◆ **WHAT THE EXERCISE ASKS**
The required output is every record, reproduced exactly.

[Pixel coordinate grounding data]
============================================================
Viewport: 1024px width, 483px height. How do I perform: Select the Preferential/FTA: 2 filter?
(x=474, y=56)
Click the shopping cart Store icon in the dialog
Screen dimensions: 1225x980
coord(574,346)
============================================================
◆ **ANSWER TO THIS EXERCISE**
Viewport: 1024px width, 483px height. How do I perform: Select the Preferential/FTA: 2 filter?
(x=474, y=56)
Click the shopping cart Store icon in the dialog
Screen dimensions: 1225x980
coord(574,346)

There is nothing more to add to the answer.